Since the level of propylene carbonate in prior art compositions is determined by the level of cationic photoinitiator, it is readily possible to determine the levels of propylene carbonate in the resulting compositions. In general, sulphonium salt cationic photoinitiators have been used in the prior art at levels of from 8 to 10% by weight, and so the level of propylene carbonate in such compositions would be from 4 to 5% by weight.
Carroy [“New Developments in Cationic Curing Flexo Inks”, a paper presented at RadTech e/5 2004 Technical Proceedings] discloses a composition containing about 13.4% propylene carbonate, but attributes the results he achieved to the excellent thioxanthonium cationic photoinitiator which he used and its good dissolution in the printing ink.
JP 2004-32361 (Konica Minolta) also discloses a coating composition for ink jet use that contains either a cyclic ester compound (in an amount between 2.5 and 20 mass %, preferably between 5.0 and 15 mass %, of the total ink mass) or propylene carbonate (in unspecified amounts).
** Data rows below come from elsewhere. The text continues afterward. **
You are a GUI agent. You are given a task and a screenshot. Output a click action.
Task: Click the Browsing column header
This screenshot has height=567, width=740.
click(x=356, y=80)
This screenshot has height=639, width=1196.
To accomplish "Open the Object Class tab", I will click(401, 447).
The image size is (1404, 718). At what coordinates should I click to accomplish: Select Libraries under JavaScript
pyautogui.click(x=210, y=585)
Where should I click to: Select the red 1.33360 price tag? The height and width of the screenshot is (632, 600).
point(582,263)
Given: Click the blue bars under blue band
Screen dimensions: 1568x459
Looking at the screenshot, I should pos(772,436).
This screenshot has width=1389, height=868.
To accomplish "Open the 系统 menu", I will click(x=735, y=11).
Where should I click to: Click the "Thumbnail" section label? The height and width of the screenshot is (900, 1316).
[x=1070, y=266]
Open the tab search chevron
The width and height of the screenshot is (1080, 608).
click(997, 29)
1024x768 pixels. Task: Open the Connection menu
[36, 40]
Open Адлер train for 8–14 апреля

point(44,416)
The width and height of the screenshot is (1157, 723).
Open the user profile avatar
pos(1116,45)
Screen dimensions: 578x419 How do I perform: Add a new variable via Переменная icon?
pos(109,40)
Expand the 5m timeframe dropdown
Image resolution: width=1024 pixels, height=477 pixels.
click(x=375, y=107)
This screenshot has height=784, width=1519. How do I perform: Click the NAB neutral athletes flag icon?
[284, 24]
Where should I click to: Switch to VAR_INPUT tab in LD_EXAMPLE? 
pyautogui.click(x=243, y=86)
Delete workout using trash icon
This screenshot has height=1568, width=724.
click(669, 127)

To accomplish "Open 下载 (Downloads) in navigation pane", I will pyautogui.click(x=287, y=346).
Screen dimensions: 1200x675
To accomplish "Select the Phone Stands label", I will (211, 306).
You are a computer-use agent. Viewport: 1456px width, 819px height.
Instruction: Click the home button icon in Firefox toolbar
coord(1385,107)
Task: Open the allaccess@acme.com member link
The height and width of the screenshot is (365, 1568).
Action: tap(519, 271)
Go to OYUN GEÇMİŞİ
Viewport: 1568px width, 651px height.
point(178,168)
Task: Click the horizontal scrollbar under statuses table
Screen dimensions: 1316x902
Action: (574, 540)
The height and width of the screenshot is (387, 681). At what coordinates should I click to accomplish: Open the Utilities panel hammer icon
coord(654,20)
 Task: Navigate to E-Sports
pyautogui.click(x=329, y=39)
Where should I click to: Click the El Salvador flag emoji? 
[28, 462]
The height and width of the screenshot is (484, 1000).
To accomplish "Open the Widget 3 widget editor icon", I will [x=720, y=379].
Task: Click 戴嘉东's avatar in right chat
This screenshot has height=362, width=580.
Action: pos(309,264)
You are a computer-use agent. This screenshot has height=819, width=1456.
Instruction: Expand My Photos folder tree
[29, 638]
Moreover, for applications such as inkjet printing, which is becoming an increasingly important sector in the printing ink industry, it is necessary that the ink compositions should be of a relatively low viscosity. Similar requirements apply for other applications, such as paints or non-pigmented coatings for manufactured items, such as cars, where the composition needs to be sprayable, and it would be desirable to have the ability to spray and then cure by radiation, such as UV, rather than by stoving, which is commonly used at present. Other applications where a sprayable composition is desired include wood coatings and primers.
Not surprisingly, it has been difficult to formulate coatings for these types of applications that meet the combined requirements of high cure speed and low viscosity. However, we have now discovered that this may be achieved by the use of a cyclic carbonate in an amount higher than is conventional.
Thus, in one aspect, the present invention consists in a sprayable energy-curable coating composition comprising an epoxide monomer or oligomer, a cationic photoinitiator and a cyclic carbonate, the cyclic carbonate being present in an amount of at least 7% by weight of the entire composition.
In a further aspect, the present invention consists in a sprayable energy-curable coating composition comprising an epoxide monomer or oligomer, a cationic photoinitiator and a cyclic carbonate other than propylene carbonate.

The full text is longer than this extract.